“I suppose I shall drop down into the Settlement presently,” she said to herself, as she tramped doggedly onward.

Her weariness was beginning to make itself very plainly felt now, and she had a thoroughly exhausted sensation, which was due to want of food. She had not had a proper meal since her early breakfast, and now it was late in the evening.

The valley seemed endless, and when at length she reached its extreme point, it was only to find that it forked, one way going down through a thickly wooded ravine, the other mounting a barren hillside.

Mrs. Nichols was always fond of saying, “When in doubt, take the way which seems easiest;” but although Nell remembered this well enough, she at once resolved in this case to take the hardest way, because once down in the timbered valley she could see nothing but her immediate surroundings. But if she got on to higher ground, she might be able to get some idea of her whereabouts, and luckily she appeared to have got clear of the zone of white mist.

The long upward slope was higher than she had thought it to be. Before she reached the top the sun was down, and the blue grey shadows of twilight were filling in the hollows of the hills, and blurring the outlines of the wooded slopes.

“I may see a camp fire, or a lighted window. If not I shall just sit still for half an hour until the moon rises,” she said to herself, as with sore feet and tired ankles, she toiled wearily up that long, long hill.

It was cooler at the top; a moaning night wind sighed across the great waste, and Nell, who was wearing only a thin cotton blouse, shivered from the cold, as she stood letting her keen gaze travel all round through the gloom.
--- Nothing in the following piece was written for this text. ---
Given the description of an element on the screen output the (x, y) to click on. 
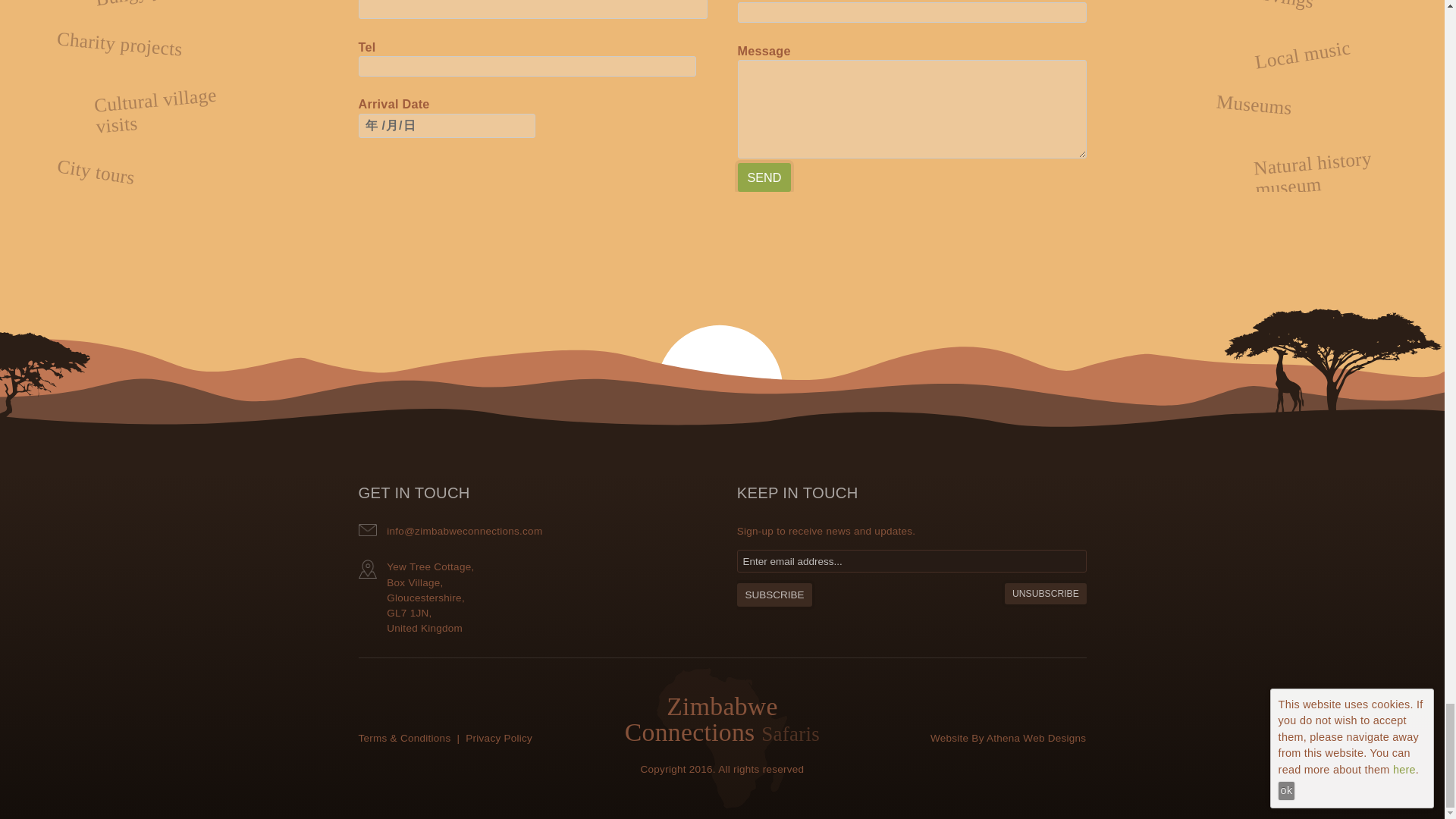
Enter email address... (911, 561)
Unsubscribe (1045, 593)
Subscribe (774, 594)
Send (763, 176)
“What was that?” she cried out, almost shouting in her excitement; for far away, still to the left, was a point of light, which in the distance looked like a camp fire.

“There it is; some one has just lighted a fire to cook supper,” she said, talking to herself, because the sound of her own voice somehow took away her horrible sense of loneliness.

She hurried on down the slope, having to go warily now because of the trouble to see her way. There were rocks and holes in the earth to be avoided on the higher ground, but lower down it would be soft spots which she had to avoid, and these were the most dangerous of all.